The image filenames encode a bit more of extra information, such
as the original annotation file or the species class. We can use
this to define possible grouping variables to split the images in
the dataset.

.. GENERATED FROM PYTHON SOURCE LINES 155-172

Split by species: group k-fold approach
---------------------------------------
Let's assume we want to split the dataset into two sets,
such that each set has distinct species. This may be useful for
example, if we want to evaluate the
`zero-shot <https://en.wikipedia.org/wiki/Zero-shot_learning>`_ performance
of a species classifier, that is, its performance on species not seen during
training. In this case we may want to split the dataset into train and test
sets, while ensuring that no species are present in both train and test sets.

To do this, we first need to compute a variable that holds the species
per image. Then we can split the images in the dataset based on
the species they contain. Note that only one specie is defined per
image.

We use a helper function to extract the information of interest
from the image filenames.

.. GENERATED FROM PYTHON SOURCE LINES 174-202

.. code-block:: Python


    # Helper function
    def split_at_any_delimiter(text: str, delimiters: list[str]) -> list[str]:
        """Split a string at any of the specified delimiters if present."""
        for delimiter in delimiters:
            if delimiter in text:
                return text.split(delimiter)
        return [text]


    # Get species name per image
    species_per_image_id = np.array(
        [
            ds_all.map_image_id_to_filename[i].split("\\")[-2]
            for i in ds_all.image_id.values
        ]
    )

    # Add the species array to the dataset
    ds_all["specie"] = xr.DataArray(
        species_per_image_id,
        dims="image_id",
    )

    print(f"Total species: {len(np.unique(species_per_image_id))}")

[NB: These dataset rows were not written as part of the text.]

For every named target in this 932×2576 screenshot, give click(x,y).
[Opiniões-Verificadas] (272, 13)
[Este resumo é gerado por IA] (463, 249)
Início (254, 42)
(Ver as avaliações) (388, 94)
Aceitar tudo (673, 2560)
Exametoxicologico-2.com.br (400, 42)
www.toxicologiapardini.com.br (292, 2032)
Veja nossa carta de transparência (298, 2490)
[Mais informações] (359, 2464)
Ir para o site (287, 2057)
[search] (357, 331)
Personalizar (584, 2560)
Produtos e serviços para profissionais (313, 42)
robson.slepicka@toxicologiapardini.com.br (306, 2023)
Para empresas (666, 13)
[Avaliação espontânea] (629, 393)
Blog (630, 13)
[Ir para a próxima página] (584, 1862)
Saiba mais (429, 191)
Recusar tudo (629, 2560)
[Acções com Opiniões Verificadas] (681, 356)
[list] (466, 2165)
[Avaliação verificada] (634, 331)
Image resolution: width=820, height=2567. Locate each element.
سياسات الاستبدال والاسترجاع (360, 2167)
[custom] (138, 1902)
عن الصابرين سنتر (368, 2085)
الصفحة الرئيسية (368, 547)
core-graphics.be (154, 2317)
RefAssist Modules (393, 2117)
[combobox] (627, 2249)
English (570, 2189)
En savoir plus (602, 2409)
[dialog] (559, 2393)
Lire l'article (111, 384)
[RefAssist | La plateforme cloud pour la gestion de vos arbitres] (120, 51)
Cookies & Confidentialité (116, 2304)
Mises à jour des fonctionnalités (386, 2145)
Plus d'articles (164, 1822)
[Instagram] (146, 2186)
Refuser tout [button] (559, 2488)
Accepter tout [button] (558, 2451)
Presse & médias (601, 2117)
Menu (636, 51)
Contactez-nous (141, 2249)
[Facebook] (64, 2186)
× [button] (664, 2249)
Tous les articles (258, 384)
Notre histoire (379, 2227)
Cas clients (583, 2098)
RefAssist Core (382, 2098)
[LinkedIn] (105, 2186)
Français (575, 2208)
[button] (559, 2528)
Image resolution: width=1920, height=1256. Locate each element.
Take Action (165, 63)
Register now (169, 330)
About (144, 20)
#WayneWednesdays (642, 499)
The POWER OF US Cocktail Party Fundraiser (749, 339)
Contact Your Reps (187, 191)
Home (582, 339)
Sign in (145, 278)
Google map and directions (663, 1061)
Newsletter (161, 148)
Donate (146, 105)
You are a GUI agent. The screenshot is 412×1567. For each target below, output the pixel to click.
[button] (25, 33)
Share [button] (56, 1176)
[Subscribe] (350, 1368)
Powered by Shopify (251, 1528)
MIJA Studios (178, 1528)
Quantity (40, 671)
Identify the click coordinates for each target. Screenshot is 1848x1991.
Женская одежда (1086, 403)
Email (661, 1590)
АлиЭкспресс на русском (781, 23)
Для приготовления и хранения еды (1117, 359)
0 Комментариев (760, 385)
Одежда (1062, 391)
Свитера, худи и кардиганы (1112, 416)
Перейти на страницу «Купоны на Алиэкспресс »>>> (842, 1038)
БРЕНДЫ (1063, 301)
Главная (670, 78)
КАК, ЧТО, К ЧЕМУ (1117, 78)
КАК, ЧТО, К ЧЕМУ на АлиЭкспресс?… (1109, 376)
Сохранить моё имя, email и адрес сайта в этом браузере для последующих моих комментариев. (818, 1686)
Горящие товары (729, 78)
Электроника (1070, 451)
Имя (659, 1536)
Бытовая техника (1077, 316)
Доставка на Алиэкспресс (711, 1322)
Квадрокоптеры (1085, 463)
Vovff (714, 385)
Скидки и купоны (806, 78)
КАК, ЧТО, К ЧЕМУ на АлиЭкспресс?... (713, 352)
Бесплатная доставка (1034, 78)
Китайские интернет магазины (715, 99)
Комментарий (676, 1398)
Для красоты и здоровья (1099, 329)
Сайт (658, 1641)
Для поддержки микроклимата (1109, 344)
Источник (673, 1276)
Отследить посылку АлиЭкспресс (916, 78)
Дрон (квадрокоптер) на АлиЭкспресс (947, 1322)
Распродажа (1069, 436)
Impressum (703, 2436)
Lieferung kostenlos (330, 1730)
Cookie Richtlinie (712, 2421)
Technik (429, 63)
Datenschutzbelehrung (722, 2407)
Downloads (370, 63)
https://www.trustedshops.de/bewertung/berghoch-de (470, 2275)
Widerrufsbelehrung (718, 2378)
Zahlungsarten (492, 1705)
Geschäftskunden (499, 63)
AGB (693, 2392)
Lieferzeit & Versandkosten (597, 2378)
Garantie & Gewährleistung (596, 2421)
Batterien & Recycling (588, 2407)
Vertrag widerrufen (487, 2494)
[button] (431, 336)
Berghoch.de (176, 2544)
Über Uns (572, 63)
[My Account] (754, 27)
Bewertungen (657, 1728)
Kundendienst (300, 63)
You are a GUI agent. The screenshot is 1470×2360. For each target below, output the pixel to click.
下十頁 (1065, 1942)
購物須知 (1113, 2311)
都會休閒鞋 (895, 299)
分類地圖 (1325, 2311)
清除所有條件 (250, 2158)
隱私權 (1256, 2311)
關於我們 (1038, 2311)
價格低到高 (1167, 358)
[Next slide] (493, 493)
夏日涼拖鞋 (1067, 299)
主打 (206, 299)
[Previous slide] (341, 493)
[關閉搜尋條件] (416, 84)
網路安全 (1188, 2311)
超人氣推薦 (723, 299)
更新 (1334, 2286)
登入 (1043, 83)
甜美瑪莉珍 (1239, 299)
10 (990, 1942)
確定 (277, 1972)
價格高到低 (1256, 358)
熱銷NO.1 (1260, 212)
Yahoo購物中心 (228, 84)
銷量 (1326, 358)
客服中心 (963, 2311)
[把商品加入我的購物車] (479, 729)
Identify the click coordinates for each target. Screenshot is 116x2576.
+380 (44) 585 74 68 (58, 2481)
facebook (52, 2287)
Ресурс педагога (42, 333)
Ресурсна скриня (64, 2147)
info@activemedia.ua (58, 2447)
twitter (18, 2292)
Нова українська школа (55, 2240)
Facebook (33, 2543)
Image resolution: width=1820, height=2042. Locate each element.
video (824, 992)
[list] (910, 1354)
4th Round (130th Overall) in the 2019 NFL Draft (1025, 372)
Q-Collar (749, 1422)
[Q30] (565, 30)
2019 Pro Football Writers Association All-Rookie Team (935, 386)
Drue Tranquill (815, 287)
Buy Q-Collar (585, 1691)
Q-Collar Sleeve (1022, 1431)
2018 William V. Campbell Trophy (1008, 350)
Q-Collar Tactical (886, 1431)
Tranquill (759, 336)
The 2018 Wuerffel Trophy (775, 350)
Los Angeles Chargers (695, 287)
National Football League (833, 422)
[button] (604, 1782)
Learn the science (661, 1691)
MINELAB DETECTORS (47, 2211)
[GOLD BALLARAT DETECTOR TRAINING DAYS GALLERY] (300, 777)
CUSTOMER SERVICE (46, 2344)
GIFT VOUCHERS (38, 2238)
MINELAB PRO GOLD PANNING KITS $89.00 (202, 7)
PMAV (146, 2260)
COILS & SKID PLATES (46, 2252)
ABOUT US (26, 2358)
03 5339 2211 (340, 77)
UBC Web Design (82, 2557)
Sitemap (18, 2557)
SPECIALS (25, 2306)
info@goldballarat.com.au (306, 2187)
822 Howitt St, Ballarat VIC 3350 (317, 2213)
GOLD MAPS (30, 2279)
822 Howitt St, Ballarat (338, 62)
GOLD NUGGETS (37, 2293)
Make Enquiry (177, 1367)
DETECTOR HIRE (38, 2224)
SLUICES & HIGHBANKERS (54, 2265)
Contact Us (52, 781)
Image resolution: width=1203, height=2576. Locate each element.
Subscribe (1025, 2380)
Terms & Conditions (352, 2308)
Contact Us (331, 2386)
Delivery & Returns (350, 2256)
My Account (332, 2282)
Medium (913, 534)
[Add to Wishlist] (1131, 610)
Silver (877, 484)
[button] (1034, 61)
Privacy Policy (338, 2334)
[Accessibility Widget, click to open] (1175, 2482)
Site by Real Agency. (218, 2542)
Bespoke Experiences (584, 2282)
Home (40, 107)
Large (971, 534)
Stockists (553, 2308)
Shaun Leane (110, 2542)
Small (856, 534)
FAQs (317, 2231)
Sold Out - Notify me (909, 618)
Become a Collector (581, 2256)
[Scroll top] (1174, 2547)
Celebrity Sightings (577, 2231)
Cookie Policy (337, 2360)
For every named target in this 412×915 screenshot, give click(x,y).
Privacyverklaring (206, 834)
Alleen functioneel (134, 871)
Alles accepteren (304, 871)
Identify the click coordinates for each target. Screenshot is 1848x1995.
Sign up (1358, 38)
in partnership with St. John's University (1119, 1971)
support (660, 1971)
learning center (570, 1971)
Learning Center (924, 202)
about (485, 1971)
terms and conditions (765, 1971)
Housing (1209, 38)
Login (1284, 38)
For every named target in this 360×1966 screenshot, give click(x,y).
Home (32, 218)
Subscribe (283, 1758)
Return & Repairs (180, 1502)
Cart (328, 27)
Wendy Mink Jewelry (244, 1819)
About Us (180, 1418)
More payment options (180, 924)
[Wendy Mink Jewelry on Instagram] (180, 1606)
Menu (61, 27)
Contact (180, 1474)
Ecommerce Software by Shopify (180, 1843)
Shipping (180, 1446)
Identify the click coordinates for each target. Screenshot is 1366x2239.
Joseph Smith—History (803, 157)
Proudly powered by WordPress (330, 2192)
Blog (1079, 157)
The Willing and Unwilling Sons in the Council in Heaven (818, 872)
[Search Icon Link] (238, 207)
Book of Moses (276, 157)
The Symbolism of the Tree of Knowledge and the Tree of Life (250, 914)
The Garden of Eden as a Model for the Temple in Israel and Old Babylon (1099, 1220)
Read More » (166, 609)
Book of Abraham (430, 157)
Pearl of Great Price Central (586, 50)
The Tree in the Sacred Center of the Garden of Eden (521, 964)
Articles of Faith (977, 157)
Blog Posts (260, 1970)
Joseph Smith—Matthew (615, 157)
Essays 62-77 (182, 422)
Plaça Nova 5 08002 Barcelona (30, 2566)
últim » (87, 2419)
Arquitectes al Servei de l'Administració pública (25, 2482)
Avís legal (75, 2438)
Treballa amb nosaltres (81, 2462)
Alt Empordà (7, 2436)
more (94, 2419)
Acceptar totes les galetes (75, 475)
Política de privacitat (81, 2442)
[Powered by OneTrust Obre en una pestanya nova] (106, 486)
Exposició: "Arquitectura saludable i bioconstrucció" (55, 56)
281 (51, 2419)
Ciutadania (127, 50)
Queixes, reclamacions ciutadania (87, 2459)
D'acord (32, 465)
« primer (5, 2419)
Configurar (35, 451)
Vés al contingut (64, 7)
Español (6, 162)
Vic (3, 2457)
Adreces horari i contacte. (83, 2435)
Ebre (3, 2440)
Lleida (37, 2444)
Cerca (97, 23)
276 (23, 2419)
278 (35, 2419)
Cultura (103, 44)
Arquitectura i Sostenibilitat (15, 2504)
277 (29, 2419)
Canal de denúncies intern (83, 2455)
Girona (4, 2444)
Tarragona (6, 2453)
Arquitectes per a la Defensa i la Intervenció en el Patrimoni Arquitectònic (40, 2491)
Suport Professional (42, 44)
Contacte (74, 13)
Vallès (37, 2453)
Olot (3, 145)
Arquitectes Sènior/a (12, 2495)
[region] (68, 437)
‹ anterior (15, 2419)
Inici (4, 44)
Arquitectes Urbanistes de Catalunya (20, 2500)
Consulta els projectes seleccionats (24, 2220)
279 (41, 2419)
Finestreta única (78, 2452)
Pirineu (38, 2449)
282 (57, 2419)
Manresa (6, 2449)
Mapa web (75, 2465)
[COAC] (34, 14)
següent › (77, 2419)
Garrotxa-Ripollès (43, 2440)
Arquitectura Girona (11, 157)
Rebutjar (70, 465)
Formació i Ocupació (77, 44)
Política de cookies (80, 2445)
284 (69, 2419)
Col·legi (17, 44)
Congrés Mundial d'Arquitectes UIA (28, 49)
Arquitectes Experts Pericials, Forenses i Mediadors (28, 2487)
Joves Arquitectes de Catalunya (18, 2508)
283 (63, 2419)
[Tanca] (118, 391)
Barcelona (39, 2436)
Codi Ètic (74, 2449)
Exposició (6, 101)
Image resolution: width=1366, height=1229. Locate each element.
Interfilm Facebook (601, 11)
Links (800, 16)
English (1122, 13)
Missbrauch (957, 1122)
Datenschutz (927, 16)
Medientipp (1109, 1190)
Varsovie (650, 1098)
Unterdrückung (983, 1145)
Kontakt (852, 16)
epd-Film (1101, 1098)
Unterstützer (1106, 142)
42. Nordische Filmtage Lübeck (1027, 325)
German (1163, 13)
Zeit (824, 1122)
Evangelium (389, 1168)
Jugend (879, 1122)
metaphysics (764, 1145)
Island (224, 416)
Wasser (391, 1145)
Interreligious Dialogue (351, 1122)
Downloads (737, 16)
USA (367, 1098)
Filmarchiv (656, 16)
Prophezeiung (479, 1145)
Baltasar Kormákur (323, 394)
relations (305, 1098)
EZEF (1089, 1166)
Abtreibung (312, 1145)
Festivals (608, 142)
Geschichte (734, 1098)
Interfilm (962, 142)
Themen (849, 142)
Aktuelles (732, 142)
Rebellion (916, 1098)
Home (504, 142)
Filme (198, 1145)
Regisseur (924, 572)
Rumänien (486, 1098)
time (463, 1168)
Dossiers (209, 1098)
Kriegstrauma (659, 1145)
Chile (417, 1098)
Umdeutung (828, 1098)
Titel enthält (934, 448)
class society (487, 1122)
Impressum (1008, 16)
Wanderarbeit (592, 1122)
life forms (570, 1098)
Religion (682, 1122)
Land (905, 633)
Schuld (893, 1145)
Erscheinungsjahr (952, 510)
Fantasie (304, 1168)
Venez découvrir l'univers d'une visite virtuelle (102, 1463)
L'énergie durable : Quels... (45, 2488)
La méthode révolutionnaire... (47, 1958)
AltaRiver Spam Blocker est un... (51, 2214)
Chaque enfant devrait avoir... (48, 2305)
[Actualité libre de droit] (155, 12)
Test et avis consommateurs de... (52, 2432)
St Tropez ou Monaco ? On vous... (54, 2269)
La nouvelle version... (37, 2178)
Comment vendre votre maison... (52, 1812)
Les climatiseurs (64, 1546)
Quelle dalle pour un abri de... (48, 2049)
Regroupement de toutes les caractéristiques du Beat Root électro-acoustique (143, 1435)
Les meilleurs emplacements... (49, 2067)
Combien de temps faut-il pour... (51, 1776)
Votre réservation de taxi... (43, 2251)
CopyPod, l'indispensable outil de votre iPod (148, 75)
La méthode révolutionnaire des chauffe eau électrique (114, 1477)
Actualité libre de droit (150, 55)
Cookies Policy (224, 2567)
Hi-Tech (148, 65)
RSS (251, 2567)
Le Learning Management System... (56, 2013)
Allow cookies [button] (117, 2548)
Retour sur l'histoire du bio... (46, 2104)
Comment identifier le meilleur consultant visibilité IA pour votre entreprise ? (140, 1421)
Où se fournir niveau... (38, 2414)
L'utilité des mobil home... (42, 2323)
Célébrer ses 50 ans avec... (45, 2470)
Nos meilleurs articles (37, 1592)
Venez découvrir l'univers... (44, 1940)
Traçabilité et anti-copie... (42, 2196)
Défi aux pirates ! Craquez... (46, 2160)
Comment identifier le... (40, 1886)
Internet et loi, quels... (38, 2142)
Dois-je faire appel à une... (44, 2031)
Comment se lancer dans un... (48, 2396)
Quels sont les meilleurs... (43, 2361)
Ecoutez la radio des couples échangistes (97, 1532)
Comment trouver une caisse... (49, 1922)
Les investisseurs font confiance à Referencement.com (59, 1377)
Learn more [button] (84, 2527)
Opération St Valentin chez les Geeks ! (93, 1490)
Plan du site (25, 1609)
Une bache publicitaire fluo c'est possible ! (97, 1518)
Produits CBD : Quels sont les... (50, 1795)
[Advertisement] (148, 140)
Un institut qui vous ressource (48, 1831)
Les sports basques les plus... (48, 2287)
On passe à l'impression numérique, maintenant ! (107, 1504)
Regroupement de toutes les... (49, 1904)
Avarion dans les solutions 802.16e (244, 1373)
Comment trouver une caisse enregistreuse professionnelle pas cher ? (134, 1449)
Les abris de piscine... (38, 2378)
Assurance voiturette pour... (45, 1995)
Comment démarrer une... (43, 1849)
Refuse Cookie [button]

.. rst-class:: sphx-glr-script-out

 .. code-block:: none

    Total species: 15


.. GENERATED FROM PYTHON SOURCE LINES 203-205

We have 15 different species in the dataset. With a bar plot we can visualise
their distribution in the dataset.

.. GENERATED FROM PYTHON SOURCE LINES 207-221

.. code-block:: Python

    count_per_specie = dict(Counter(ds_all["specie"].values).most_common())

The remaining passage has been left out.